Let me explain. Jane Charlotte starts the book out captured, in a psychiatric observation wing of a Las Vegas penitentiary. She's telling a psychiatrist the story of how she ended up in jail, and that story is what becomes the entire book. Immediately, we're made very aware that Jane Charlotte is a classic unreliable narrator. She reminded me a whole lot of Kevin Spacey's character in "Usual Suspects". I kept hearing his voice in my head while I was reading this book, saying "Back when I was in that barbershop quartet in Skokie Illinois..." If you've seen the film, you know what I mean. And if you haven't, I shouldn't say anything further, lest I spoil it for you. Anyway, like I said, Jane Charlotte is an unreliable narrator. Almost everything she tells us throughout the book is questionable, and very little of it adds together into a coherent picture. Ultimately, at the end, you expect the entire thing to collapse like a huge house of cards, and maybe it does--I'm not saying. No spoilers for you. What I AM saying is that neither the narrative of the book as a whole nor any characters within the book's narrative ever question the idea that people are inherently good or inherently evil, that they are that way because of predetermined circumstances and that nothing that they do or that happens to them will make the slightest difference, throughout their entire life. This book comes from a very Calvinist perspective, whether the writer knows it or not, and I don't like that. No matter how unrealistic and humorously intended this book is--and rest assured, it is both things--it's still not lighthearted enough for me not to trip, again and again, over the to my mind faulty assertion around which the entire book is based.

And maybe I'd be able to let that slide if the story was better. In fact, I probably could. But it's just not that great of an entry into the madcap humorously-intended probable espionage genre. Maybe the problem is that I read a much better entry into that same genre, Warren Ellis's "Crooked Little Vein", in the very recent past. Or maybe the Calvinist viewpoint of the entire book bothers me more than I let on. But either way, I just didn't take all that much away from this book. It's a fun read, good for a day's entertainment, but no more significant than that. And in the end, it feels like a meal of mostly empty calories. It's the opposite of the sort of books that make you feel, once they're finished, like you have to wait a little while before you can move on to another one. As soon as I set this book down, I was immediately hungry to pick up something else.

One final note--some of the descriptions of Ruff's other books that I have read in various places seem more interesting to me than the premise of "Bad Monkeys", and he's a talented enough writer that I'm definitely open to picking up other books of his in the future. I just don't think this book is the best example of what he has the potential to do.

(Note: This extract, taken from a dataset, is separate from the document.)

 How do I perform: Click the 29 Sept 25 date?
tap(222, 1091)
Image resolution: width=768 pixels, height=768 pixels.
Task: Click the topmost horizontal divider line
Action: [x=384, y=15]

Downtown Owl, by Chuck Klosterman

I appear to have completely missed adding this book to my list back when I was reading it. Now it's been a week and a half since I finished it and I have to try and write the review from memory that isn't as fresh as I generally like it to be when I write these. Oops. I will try to do my best.

Chuck Klosterman's commentary on pop culture is something I've enjoyed immensely ever since he started writing it. It helps quite a bit that his first book, "Fargo Rock City" (a terrible title forced on him by his publishers--I much prefer his original one, "Appetite For Deconstruction"), was a social history and serious criticism of glam metal from the point of view of a fan who'd been a teenager during the era of glam metal's dominance. I'm 6 years younger than Klosterman, but boy could I relate. I still think "Fargo Rock City" is the best of his pop-culture related nonfiction, and find his individual essays to vary in quality, sometimes quite widely. But I've always been most interested in work of his that shows its connection to his personal life. His book "Killing Yourself To Live" was ostensibly about rock deaths but spent much more time on his troubles with romantic relationships. I could relate to that. His monthly column in Esquire is sometimes based entirely on some silly whim he's fixated on that week, and as a result they swing wildly from genius to ridiculous (as does his collection of these essays, "Chuck Klosterman IV").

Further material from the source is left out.